## Difference-in-Difference (DID)

One of the most well-known estimators is probably Difference-in-Difference (DID). It compares the differences pre- and post-experiment of treatment and control.

In [None]:
from azcausal.data import CaliforniaProp99

# load an example data set with the columns Year, State, PacksPerCapita, treated.
df = CaliforniaProp99().load()

# rename the columns
df = df.rename(columns=dict(State='unit', Year='time', PacksPerCapita='outcome', treated='intervention'))

df.head(3)

### Panel

First, create a `Panel` object given the data.

In [None]:
from azcausal.core.panel import Panel
from azcausal.util import to_matrix, intervention_from_outcome

# convert to matrices where the index represents each Year (time) and each column a state (unit)
outcome = to_matrix(df, "time", "unit", "outcome", fillna=0.0)
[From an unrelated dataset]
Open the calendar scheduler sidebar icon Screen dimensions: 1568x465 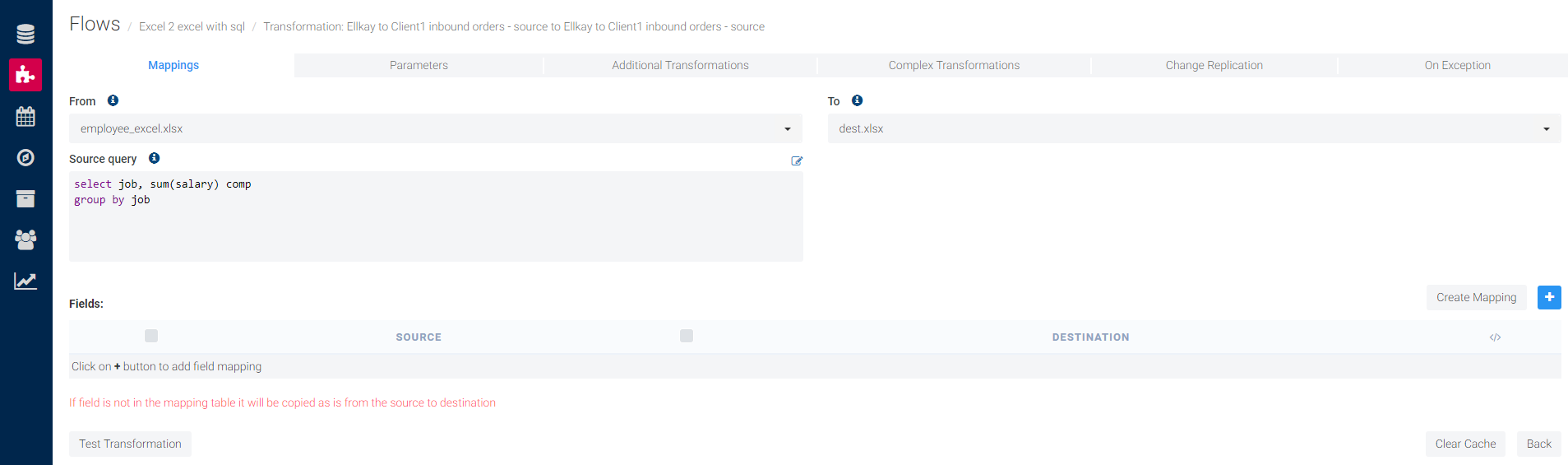point(25,116)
# the time when the intervention started
start_time = df.query("intervention == 1")["time"].min()

# the units that have been treated
treat_units = list(df.query("intervention == 1")["unit"].unique())
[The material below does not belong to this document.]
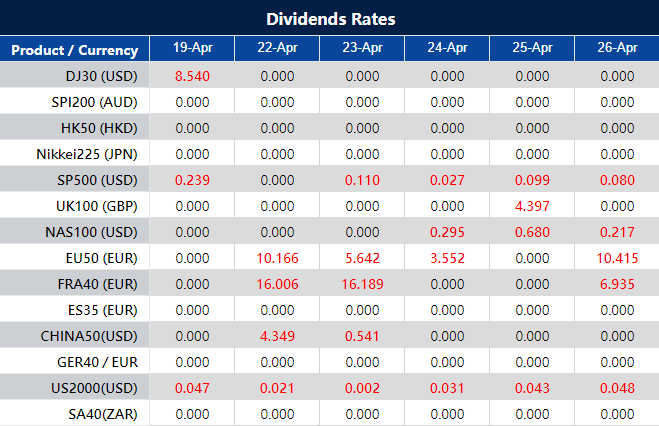Screen dimensions: 659x426
Task: Select the 22-Apr column header
Action: (x=276, y=49)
# create the intervention matrix
intervention = intervention_from_outcome(outcome, start_time, treat_units)

# create a panel combining outcome and treatment
panel = Panel(outcome, intervention)

Then, run the DID analysis (very efficient on pre-formatted panel data).

In [None]:
from azcausal.core.error import Bootstrap
from azcausal.core.parallelize import Pool, Joblib
from azcausal.estimators.panel.did import DID

# initialize an estimator object, here difference in difference (did)
estimator = DID()

# run the estimator
result = estimator.fit(panel)

# plot the results
estimator.plot(result, title="CaliforniaProp99", show=False)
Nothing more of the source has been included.